Evidence-Verified Trace-Level Reuse and Selective Regeneration for LLM-Based Cloud Incident Remediation

Large language model (LLM) agents are increasingly used to interpret operational evidence, diagnose failures, and recommend remediation actions in cloud-native systems. However, incident requests often share stable reasoning structure while differing in localized evidence, service names, or root-cause conditions. Whole-response semantic caching is brittle in this setting, while full regeneration repeats the same evidence organization, localization, and action-selection work. This paper presents TracePatch, a backend-agnostic reuse layer for LLM-based cloud incident remediation. TracePatch stores prior agent outputs as ordered trace blocks, retrieves a similar incident request, verifies each block against the new log evidence, reuses blocks that pass verification, and selectively regenerates only the failing suffix or structured action block.

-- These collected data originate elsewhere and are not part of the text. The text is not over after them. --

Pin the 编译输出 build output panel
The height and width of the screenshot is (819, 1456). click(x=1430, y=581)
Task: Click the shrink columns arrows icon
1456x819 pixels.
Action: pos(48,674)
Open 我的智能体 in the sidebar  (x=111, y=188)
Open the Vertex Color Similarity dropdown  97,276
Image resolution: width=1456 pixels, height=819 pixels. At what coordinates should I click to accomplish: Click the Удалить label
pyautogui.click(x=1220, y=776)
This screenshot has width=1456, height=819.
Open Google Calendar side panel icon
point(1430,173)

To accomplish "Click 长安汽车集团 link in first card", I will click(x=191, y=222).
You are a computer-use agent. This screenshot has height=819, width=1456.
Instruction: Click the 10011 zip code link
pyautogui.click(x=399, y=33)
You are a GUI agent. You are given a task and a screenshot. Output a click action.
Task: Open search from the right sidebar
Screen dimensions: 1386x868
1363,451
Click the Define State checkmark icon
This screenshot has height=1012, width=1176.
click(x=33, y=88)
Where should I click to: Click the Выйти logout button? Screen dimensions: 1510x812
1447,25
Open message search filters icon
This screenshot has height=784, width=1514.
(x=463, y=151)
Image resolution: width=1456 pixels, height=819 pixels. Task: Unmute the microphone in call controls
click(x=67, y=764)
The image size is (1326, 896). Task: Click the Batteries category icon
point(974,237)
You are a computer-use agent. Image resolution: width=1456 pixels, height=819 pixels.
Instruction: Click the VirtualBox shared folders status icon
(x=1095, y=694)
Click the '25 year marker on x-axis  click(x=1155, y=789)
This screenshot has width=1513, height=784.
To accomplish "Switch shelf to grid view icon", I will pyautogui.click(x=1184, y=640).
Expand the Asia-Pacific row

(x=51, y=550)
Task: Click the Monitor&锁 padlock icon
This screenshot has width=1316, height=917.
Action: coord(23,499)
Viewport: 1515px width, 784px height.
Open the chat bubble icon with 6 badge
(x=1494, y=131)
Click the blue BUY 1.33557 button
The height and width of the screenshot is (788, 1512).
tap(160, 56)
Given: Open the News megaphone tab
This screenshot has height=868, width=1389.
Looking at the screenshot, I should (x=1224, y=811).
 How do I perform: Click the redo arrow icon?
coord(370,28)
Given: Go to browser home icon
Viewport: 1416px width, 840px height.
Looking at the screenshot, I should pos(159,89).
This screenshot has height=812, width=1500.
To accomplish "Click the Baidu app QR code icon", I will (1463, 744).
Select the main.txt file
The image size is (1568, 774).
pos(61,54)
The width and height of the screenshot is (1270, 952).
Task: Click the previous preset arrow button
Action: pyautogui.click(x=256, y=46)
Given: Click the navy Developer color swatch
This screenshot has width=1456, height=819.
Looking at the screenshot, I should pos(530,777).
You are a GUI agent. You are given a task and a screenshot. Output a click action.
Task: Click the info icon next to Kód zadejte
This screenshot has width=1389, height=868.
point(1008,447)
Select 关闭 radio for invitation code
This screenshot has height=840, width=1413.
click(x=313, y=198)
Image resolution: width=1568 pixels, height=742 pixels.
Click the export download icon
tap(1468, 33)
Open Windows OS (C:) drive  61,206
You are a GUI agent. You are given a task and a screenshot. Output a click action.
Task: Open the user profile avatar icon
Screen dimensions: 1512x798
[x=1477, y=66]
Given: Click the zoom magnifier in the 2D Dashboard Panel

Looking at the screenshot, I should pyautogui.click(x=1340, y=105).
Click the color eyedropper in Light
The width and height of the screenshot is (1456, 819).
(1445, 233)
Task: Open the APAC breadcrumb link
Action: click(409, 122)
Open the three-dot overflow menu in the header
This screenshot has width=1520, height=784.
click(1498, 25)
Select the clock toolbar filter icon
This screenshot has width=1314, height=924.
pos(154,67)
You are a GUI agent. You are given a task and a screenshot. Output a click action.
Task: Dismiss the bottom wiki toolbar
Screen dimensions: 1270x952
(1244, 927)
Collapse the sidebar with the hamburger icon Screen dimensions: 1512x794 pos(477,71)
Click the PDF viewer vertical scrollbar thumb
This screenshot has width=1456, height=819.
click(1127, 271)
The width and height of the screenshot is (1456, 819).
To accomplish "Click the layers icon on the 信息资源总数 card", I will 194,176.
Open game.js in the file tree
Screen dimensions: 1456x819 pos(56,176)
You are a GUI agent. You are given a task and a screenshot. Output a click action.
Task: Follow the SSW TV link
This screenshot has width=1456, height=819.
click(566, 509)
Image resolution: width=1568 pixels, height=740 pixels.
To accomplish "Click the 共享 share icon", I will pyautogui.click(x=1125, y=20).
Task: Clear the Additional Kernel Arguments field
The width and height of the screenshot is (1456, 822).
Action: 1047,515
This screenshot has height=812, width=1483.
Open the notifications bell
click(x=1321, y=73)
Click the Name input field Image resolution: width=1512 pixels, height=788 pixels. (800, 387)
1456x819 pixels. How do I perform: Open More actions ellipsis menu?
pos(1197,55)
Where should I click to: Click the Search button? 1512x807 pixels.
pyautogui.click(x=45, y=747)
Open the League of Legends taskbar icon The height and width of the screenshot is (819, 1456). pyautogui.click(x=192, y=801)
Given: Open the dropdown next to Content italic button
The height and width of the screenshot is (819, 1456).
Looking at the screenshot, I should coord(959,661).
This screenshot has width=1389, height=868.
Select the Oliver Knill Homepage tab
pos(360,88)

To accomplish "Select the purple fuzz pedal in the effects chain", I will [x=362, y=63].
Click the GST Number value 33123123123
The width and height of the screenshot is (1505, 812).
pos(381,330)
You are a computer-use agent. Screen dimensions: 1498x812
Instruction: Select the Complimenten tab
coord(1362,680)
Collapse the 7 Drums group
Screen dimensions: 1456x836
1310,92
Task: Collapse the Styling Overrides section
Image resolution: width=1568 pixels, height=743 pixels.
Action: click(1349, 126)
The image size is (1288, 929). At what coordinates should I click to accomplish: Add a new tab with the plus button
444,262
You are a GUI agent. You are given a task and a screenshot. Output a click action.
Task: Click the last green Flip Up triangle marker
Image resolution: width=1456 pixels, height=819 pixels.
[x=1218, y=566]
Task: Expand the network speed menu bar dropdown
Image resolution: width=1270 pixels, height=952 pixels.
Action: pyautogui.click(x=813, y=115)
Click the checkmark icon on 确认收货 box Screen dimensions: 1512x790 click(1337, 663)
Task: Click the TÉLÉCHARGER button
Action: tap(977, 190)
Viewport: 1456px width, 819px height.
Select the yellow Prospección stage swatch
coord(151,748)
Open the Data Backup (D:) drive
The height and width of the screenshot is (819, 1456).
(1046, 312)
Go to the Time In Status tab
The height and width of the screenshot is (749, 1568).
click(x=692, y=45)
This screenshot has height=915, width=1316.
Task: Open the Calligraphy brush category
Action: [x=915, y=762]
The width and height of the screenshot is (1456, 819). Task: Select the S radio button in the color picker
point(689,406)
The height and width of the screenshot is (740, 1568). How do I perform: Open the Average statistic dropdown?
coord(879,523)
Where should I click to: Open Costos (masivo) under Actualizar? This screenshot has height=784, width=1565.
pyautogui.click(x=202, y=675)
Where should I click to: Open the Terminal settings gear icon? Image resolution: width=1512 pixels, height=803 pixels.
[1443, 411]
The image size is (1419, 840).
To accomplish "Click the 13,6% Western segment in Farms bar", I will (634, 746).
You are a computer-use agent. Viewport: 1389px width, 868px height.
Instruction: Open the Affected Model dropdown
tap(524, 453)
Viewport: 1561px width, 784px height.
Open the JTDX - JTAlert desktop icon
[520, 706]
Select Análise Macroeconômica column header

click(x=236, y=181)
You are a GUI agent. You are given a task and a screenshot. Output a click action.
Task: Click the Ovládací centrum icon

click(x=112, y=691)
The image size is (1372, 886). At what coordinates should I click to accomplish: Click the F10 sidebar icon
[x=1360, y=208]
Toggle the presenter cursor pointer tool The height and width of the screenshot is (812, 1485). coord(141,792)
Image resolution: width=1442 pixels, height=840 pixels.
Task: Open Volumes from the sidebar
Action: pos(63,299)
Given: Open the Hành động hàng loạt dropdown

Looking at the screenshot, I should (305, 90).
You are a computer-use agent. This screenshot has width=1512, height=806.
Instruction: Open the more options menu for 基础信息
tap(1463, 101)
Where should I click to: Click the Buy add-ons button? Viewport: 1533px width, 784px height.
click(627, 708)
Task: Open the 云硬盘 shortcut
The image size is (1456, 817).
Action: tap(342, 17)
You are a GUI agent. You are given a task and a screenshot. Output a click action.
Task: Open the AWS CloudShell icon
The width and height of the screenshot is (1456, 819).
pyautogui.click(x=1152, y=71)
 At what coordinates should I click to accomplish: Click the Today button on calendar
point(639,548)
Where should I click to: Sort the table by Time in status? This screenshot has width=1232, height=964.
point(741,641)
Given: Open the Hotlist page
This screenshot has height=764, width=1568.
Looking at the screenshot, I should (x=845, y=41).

The design combines evidence-aware trace verification, conservative skip-reuse for semantic drift, and final structured-output validation for root cause and remediation fields. We evaluate TracePatch on a reproducible controlled benchmark built from the public LogHub HDFS dataset. Across 720 replayed evaluation requests over three random seeds, TracePatch reduces mean latency proxy from 1.684 s to 0.939 s, reduces token usage from 118.5k to 93.3k tokens, and raises final-check pass rate from 88.8% to 94.9%. The reuse-only path handles 54.2% of requests, 21.7% require selective patching, and 24.2% trigger skip-reuse under stronger evidence or root-cause changes. These results indicate that trace-level reuse can reduce LLM serving cost for operational agents while preserving evidence-grounded correctness under localized perturbations.